___ ARTICLE ___

HILLTOP HOODS .. with Strings Attached
June 13, 2007 | Author: Andrew James
When it comes to Australian hip hop, there’s the Hilltop Hoods and everyone else. Very few heads would argue against the Hoods’ domination of the local scene. The $64,000 question is where do they go from here? The long answer would take more words than there’s room for here, the shorter one is an orchestra. After the critical and commercial success of most recent album The Hard Road, they set about remixing, with the help of the Adelaide Symphony Orchestra. Pressure from the group sat down to talk about the trials and tribulations of getting outside their comfort zone. Andrew James reports.
How did Restrung first come about?
Um, we got approached by ASO early last year, to do some sort of live project with ‘em. We were a bit busy at the time so we had to unfortunately decline it, but we got the idea in our heads that we’d really like to work with an orchestra, but on our own terms. When the ARIAs came around last year we got asked to play at them, we wanted to do something a bit different. So we got a local guy that was working with ASO at the time by the name of Jamie Messenger to compose a string quartet to go on stage with this. We really liked the way he worked strings into the track, so we got him to compose a string quartet for the entire album. We took it on tour with us over New Year’s to the two Falls Festival shows and Southbound over south of Perth for the whole show and it went really well. We were planning on releasing a remix album of The Hard Road anyway so we just decided to do it on a bit bigger terms than a normal remix album. We all wanted to really work with an orchestra, I guess from an artistic perspective, so we decided to do a remix album with an orchestra.
It’s a massive challenge, obviously.
[Laughs] Yeah a bit bigger than we thought at first.
Was Jamie Messenger the link between the ASO and you guys?
Yeah, he was introduced to us through Festival Arts Centre in Adelaide as a young up and coming, I guess contemporary composer, who’s considered more than classical. He’s fairly young and into a lot of modern music, so I guess he related to us a lot better than perhaps some of the older generation of the classically trained composers might.
Yeah exactly [laughs], I don’t think a lot of them would really get your stuff.
Um, no, no [laughs]. I think a lot of them would have turned their noses up at it, full stop. Not all of them, but some.
And were you happy with the final product?
Very much so. For the album, it started as a string quartet then we actually got Jamie to go back when we went to record the album and re-score the entire thing for a 31 piece orchestra. So it’s not just strings, it’s everything, it’s brass, woodwind, percussion, everything.
I haven’t heard the album yet, but I’m assuming there’s a whole lot of extra depth that you wouldn’t get on The Hard Road.
It does and it changes up a lot of the songs as well.
What were some of the challenges you faced?

___ DATASET RECORDS ___

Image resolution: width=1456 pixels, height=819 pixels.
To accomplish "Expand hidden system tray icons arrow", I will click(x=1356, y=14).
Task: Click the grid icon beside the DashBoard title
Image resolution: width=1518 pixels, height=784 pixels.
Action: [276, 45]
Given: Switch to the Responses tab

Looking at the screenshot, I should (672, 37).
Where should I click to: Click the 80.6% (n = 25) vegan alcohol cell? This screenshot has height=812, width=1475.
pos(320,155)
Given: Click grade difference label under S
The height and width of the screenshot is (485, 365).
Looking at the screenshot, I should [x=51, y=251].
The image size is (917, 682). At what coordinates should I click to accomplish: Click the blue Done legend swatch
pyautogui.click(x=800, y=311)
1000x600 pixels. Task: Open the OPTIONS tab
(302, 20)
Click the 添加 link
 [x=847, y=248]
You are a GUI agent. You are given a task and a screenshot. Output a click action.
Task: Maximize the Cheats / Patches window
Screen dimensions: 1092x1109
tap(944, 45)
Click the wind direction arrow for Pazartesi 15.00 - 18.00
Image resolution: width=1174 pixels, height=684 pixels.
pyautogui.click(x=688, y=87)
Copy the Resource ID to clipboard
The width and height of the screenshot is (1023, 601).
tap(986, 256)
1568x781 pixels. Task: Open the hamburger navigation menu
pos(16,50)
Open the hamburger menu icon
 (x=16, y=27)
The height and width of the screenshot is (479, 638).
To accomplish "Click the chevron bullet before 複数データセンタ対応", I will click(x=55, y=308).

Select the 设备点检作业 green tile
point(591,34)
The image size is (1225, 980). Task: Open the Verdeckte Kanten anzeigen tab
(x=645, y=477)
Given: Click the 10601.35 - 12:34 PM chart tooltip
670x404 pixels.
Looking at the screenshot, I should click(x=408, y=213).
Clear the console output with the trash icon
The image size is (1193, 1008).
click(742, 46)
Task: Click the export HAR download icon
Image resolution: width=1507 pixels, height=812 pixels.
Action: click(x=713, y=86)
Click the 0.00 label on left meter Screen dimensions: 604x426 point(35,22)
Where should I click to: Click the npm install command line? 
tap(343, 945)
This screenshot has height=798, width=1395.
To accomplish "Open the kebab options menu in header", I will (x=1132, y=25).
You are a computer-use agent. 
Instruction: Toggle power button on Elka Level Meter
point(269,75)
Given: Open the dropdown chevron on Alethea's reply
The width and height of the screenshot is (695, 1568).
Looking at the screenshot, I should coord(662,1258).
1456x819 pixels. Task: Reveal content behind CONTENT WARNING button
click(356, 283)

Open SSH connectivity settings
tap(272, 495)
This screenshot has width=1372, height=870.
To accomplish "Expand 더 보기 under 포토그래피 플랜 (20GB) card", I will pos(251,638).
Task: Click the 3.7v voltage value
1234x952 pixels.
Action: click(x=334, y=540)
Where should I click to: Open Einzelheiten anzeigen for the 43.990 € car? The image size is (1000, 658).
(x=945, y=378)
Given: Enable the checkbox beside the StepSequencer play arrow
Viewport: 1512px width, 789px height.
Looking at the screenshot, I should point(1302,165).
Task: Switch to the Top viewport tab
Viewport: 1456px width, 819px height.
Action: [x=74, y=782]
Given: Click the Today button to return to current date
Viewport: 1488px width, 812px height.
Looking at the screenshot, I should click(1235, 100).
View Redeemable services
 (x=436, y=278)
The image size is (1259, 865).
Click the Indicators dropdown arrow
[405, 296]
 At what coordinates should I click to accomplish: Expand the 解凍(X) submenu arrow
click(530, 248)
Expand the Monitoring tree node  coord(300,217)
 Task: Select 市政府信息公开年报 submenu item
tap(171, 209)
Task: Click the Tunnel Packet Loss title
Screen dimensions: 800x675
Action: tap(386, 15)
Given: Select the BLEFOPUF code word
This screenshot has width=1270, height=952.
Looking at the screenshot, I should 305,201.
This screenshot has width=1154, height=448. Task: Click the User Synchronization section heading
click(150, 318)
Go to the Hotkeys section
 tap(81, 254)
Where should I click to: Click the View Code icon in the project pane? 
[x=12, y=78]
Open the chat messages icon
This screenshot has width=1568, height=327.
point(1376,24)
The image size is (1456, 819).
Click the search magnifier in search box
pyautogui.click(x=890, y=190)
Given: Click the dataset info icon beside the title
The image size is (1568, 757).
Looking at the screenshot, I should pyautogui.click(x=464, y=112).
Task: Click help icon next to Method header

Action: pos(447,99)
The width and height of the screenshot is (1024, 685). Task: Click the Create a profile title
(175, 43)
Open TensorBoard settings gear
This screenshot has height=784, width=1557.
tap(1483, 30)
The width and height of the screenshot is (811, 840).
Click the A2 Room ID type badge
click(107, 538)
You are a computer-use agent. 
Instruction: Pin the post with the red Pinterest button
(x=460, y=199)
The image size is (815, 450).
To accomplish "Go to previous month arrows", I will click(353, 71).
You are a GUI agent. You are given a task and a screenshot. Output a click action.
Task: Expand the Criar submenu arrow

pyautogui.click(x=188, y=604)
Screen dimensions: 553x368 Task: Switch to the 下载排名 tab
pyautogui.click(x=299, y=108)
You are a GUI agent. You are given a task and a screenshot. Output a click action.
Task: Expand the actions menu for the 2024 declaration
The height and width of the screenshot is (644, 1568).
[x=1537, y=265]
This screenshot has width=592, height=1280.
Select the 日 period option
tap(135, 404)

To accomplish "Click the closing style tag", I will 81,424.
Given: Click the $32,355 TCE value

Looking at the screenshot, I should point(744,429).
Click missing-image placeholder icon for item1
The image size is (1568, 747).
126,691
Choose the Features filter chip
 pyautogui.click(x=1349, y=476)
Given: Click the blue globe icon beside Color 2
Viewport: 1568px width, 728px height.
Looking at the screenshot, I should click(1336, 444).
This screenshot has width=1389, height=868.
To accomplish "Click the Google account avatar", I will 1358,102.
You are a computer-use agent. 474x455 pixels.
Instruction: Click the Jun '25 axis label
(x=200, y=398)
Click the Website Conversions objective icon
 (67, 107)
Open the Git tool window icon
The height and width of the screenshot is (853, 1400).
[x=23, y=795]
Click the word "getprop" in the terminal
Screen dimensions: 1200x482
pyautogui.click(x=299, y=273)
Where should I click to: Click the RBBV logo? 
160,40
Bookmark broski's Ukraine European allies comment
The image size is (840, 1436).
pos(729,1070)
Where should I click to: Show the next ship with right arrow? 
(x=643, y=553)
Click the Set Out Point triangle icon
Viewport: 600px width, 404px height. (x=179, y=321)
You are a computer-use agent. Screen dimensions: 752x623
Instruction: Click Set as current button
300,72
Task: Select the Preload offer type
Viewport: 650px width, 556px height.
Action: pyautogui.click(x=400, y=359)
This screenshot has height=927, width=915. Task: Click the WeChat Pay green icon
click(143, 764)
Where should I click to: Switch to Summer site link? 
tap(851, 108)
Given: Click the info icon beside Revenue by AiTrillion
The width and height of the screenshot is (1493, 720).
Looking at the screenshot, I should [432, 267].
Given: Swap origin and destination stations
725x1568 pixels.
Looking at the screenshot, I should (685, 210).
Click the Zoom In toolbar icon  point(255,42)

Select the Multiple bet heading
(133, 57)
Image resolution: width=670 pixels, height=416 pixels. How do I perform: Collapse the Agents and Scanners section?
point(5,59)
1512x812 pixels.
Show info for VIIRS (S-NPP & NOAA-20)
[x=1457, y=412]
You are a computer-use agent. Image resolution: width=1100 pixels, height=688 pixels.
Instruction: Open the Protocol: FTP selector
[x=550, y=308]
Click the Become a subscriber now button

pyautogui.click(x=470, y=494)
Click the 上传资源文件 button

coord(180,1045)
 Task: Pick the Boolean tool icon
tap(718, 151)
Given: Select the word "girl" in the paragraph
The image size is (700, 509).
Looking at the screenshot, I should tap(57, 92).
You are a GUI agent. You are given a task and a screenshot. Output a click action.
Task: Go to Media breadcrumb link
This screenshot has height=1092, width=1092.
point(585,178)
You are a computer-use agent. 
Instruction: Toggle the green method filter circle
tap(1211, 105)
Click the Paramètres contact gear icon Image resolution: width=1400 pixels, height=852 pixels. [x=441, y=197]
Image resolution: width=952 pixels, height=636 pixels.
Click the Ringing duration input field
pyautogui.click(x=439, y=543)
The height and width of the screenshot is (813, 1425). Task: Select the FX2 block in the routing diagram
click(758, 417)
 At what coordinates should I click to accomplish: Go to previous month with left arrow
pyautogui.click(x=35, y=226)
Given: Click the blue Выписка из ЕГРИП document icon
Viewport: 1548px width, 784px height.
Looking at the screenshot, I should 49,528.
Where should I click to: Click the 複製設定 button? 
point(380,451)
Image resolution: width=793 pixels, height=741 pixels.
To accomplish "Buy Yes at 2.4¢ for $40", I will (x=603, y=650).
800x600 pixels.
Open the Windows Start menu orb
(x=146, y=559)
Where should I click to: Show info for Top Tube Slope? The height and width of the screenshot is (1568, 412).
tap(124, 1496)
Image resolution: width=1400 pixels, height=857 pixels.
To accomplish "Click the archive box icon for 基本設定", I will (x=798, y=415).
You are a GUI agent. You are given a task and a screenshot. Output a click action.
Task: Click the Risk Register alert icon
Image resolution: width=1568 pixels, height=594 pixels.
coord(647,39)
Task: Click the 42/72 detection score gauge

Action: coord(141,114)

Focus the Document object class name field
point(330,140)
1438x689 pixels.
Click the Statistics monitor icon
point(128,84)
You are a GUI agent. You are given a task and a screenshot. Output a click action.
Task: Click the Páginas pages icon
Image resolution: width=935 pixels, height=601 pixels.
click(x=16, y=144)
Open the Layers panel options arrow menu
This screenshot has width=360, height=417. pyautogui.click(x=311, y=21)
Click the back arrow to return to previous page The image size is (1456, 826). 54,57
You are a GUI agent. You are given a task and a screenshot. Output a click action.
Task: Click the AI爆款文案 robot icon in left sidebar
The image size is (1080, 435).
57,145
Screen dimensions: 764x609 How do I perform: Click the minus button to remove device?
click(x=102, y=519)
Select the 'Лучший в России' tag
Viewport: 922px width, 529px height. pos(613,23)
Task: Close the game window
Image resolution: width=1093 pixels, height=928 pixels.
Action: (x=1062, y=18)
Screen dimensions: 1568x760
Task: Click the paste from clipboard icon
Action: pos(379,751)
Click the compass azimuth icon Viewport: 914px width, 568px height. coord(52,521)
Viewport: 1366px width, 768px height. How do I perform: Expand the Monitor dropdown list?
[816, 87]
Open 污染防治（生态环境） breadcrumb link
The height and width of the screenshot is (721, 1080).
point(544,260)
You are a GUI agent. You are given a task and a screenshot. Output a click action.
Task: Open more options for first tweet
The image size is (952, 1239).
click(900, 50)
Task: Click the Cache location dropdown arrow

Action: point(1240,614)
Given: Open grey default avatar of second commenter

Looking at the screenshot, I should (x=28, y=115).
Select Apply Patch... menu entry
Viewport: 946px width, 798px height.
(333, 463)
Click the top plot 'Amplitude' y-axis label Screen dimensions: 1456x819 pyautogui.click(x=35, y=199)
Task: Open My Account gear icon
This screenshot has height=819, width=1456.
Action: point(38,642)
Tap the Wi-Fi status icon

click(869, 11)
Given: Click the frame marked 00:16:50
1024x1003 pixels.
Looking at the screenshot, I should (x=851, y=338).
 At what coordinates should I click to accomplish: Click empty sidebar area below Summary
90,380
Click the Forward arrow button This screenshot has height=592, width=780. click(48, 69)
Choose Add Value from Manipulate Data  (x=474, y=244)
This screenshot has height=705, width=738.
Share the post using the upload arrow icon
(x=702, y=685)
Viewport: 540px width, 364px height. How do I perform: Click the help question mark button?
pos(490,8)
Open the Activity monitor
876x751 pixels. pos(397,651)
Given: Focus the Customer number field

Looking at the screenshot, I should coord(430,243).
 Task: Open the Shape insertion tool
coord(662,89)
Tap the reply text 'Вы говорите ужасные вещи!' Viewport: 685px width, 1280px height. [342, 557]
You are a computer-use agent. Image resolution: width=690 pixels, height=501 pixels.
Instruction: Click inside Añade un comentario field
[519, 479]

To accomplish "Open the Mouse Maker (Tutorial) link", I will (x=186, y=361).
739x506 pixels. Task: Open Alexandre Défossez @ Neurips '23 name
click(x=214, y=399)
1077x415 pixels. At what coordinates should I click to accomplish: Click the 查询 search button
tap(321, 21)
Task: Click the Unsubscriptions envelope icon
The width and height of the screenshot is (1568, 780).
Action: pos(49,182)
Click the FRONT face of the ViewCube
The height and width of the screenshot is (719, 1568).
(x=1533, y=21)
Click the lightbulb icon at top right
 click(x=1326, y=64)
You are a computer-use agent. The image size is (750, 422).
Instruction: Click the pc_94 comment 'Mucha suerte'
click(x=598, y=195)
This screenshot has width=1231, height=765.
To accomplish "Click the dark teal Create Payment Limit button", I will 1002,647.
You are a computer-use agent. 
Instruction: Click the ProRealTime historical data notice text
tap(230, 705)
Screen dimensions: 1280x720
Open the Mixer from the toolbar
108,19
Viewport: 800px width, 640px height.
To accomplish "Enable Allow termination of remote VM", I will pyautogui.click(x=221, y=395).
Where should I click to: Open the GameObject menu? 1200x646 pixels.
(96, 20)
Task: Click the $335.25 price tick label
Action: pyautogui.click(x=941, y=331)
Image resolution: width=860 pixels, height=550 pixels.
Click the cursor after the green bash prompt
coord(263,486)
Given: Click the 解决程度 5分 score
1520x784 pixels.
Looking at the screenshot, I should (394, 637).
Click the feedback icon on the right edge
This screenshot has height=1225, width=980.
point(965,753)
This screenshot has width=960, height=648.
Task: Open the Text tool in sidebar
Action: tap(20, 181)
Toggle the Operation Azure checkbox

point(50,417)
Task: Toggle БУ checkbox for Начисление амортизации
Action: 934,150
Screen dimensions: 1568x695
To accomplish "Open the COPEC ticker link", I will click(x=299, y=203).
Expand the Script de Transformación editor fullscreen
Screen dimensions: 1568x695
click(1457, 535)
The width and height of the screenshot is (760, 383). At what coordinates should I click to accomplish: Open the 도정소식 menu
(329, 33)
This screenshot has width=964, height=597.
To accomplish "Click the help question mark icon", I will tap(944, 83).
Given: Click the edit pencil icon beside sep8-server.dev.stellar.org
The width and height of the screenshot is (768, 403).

___

» ACTIONS TO TAKE:
[A] Write out the part of the Hilltop Hoods interview starting with "Very much so." and going on through "The Hard Road.".
[B] Put this sentence from the Hilltop Hoods interview into Spanish: "We really liked the way he worked strings into the track, so we got him to compose a string quartet for the entire album."
[C] Pick up the Hilltop Hoods interview after its last line and write what comes next.

» ANSWERS PER TASK:
[A]
Very much so. For the album, it started as a string quartet then we actually got Jamie to go back when we went to record the album and re-score the entire thing for a 31 piece orchestra. So it’s not just strings, it’s everything, it’s brass, woodwind, percussion, everything.
I haven’t heard the album yet, but I’m assuming there’s a whole lot of extra depth that you wouldn’t get on The Hard Road.

[B] Nos gustó mucho la forma en que incorporó las cuerdas al tema, así que le pedimos que compusiera un cuarteto de cuerdas para todo el álbum.

[C]
We did face a lot of challenges, basically just trying to work it. We had a lot of trouble with pitching, because sampled music quite often is slowed down or sped up. You see a drum, when it’s sampled it’s not always in a perfect key. It’s somewhere in between notes, so we had to go and pitch-shift the entire album to get it in tune with the orchestra. Because it’s easier to do that than tune the entire orchestra every song. And when it comes to the live version on 12th May, then we can’t tune the orchestra between every song. So we had to pitch entire tracks, basically so that they were all tuned to a C. That was quite a challenge for us. The second massive challenge was mixing the bloody thing. I think we sort of realised after about a week of attempting to mix it that we were hip hop engineers and had no real idea how to mix an entire orchestra because it’s such a different kettle of fish.
Did you get anyone else in to help out with it?
We did actually, we took it across to Martin Street Studios, a guy named Chris Thompson ended up helping us mix it.
What about equipment wise – did you guys use anything different yourselves?
Um, we actually recorded in Grainger Studios, it was recorded by a guy called Neville Clark, who runs Disc Edits here in Adelaide. He’s a bit of a classical music head and records classical music for a hobby, so he came in and did that for us – he brought all his own equipment in to record it and we just took the 24 track recording from him and basically had to edit it, get it all in time, get it all in pitch and from there we started doing things like stripping actual music out of the tracks that was clashing with the orchestra and stripping it back. A lot of the tracks got stripped back to the bare drums, some of them we did things like kept the basslines, certain sounds that orchestra couldn’t play, but in general it’s like 75% new.
What about in-ear monitoring? What did you guys use?
For the live performance with the orchestra we won’t be using in-ear monitoring, we’ll be using foldback wedges on a separate stage, they’re gonna be behind us on a second stage.
The final product – how do you think the fans will take it?
I think the fans will definitely be into it. I guess when we’ve said to people that we’re doing a remix album with the orchestra, they think immediately classical music, but it’s not classical music meets hip hop, it’s an orchestra playing hip hop. So it’s very much hip hop, there’s no ‘fruity’ music, you’re not gonna break out the ballet slippers and dance [laughs]. It’s still very much hip hop, it’s just an orchestra playing hip hop.
When I first heard of the project, I immediately thought of Metallica doing it and how they lost some fans. Were you worried about a possible backlash?
Um, I think most people won’t mind it enough to have a listen to it. At least listen to it with an open mind and once they hear it, they’re gonna love it. There’ll be the occasional person who’ll turn their nose up at it, and not give it a go with open ears, but this is something we wanted to do as artists. I guess at the end of the day, we wanted to do it enough to not really worry about that. Basically if the end product wasn’t good enough, we wouldn’t release it, so we’re very happy with how it sounds, we love it.